[AVAILABLE RECORDS — start]

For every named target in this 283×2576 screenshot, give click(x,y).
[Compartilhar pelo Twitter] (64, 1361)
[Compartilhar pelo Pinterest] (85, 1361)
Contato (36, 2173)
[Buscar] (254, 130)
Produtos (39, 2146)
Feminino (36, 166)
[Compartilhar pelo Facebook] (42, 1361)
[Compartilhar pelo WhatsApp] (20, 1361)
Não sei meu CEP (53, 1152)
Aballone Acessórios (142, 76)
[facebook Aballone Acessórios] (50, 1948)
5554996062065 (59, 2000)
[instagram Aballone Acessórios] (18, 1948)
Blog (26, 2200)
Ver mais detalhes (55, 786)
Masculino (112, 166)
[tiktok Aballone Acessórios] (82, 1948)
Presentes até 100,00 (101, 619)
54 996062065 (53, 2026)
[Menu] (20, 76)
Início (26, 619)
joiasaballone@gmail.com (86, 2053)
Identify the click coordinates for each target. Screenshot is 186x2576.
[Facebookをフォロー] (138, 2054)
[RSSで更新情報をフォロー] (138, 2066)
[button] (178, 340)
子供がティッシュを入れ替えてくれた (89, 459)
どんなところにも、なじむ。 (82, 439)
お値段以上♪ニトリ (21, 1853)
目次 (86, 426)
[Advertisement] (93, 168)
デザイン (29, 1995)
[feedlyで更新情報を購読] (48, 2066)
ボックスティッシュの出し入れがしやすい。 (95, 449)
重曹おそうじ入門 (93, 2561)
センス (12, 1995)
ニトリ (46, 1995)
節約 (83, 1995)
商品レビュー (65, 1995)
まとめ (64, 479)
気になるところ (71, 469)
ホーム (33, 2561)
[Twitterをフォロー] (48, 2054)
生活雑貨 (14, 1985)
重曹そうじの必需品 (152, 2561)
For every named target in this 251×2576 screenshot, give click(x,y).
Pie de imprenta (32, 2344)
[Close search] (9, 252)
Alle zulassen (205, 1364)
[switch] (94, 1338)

[AVAILABLE RECORDS — finish]

REQUIRED ACTION
Without altering anything, print all of the data again.

ANSWER TO THE EXERCISE
For every named target in this 283×2576 screenshot, give click(x,y).
[Compartilhar pelo Twitter] (64, 1361)
[Compartilhar pelo Pinterest] (85, 1361)
Contato (36, 2173)
[Buscar] (254, 130)
Produtos (39, 2146)
Feminino (36, 166)
[Compartilhar pelo Facebook] (42, 1361)
[Compartilhar pelo WhatsApp] (20, 1361)
Não sei meu CEP (53, 1152)
Aballone Acessórios (142, 76)
[facebook Aballone Acessórios] (50, 1948)
5554996062065 (59, 2000)
[instagram Aballone Acessórios] (18, 1948)
Blog (26, 2200)
Ver mais detalhes (55, 786)
Masculino (112, 166)
[tiktok Aballone Acessórios] (82, 1948)
Presentes até 100,00 (101, 619)
54 996062065 (53, 2026)
[Menu] (20, 76)
Início (26, 619)
joiasaballone@gmail.com (86, 2053)
Identify the click coordinates for each target. Screenshot is 186x2576.
[Facebookをフォロー] (138, 2054)
[RSSで更新情報をフォロー] (138, 2066)
[button] (178, 340)
子供がティッシュを入れ替えてくれた (89, 459)
どんなところにも、なじむ。 (82, 439)
お値段以上♪ニトリ (21, 1853)
目次 (86, 426)
[Advertisement] (93, 168)
デザイン (29, 1995)
[feedlyで更新情報を購読] (48, 2066)
ボックスティッシュの出し入れがしやすい。 (95, 449)
重曹おそうじ入門 (93, 2561)
センス (12, 1995)
ニトリ (46, 1995)
節約 (83, 1995)
商品レビュー (65, 1995)
まとめ (64, 479)
気になるところ (71, 469)
ホーム (33, 2561)
[Twitterをフォロー] (48, 2054)
生活雑貨 (14, 1985)
重曹そうじの必需品 (152, 2561)
For every named target in this 251×2576 screenshot, give click(x,y).
Pie de imprenta (32, 2344)
[Close search] (9, 252)
Alle zulassen (205, 1364)
[switch] (94, 1338)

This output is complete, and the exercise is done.